------ Entries supplied

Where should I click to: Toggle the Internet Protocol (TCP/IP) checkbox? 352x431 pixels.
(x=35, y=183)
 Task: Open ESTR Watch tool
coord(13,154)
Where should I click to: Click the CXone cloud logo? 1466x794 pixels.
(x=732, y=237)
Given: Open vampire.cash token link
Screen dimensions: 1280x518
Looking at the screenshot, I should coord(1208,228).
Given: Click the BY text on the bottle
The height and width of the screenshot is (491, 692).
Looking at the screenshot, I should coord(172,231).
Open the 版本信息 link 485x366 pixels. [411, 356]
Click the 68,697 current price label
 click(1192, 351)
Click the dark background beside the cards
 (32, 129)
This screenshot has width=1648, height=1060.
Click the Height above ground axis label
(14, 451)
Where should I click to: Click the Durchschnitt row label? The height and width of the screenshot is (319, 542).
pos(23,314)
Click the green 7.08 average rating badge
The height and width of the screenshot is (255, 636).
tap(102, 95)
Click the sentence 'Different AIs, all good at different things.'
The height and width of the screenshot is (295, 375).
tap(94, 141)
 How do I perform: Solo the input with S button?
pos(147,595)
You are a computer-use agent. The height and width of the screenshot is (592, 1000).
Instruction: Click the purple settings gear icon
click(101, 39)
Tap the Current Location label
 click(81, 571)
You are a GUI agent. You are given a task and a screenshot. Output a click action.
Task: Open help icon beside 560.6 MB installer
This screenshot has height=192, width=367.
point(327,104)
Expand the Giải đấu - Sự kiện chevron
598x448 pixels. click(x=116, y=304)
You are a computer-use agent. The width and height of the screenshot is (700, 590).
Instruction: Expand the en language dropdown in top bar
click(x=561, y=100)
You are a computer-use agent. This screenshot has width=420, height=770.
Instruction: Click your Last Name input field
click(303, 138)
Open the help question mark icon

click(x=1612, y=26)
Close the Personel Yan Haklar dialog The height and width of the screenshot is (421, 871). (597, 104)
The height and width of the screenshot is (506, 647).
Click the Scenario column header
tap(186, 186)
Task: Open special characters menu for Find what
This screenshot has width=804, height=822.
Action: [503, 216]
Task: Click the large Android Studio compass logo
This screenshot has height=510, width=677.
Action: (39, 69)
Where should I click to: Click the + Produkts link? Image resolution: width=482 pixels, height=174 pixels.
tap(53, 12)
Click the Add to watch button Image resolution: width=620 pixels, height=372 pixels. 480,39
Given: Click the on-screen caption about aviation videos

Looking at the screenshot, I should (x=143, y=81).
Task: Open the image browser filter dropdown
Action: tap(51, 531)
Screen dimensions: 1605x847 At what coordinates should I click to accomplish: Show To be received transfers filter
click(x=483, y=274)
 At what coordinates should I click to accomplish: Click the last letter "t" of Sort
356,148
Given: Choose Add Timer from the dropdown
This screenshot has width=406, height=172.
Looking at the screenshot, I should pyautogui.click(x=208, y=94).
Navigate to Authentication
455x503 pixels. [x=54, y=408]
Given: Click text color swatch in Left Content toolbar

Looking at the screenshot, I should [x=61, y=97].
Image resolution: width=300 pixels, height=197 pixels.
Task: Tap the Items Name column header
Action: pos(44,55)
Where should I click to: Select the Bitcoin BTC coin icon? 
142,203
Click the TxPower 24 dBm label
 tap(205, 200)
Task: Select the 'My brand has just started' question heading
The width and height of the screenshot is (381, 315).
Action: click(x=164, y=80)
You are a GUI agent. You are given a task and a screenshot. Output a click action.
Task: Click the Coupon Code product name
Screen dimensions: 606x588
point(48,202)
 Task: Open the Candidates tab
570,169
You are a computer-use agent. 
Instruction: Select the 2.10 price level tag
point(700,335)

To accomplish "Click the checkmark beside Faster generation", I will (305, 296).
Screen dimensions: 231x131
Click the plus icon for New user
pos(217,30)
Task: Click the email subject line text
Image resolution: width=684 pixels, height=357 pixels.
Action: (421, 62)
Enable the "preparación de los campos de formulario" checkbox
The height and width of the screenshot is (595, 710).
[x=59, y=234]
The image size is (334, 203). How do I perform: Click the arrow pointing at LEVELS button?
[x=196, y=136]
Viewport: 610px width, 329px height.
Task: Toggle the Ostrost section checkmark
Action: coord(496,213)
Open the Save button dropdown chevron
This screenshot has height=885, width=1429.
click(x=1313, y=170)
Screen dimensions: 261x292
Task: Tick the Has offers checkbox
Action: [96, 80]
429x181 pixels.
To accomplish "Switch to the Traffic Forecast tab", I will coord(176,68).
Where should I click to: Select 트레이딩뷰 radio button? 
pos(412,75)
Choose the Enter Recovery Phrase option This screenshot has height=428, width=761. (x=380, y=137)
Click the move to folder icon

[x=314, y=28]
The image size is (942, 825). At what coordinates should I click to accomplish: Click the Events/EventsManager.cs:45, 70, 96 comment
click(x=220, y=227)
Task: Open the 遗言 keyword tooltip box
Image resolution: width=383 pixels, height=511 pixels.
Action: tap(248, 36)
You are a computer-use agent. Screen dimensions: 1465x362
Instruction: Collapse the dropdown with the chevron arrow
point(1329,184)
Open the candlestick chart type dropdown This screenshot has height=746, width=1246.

------------

* [Exercise requirements]
Would you give the number of lines of the data that include the string "will"? Nothing else is wanted.

* [Result of this exercise]
2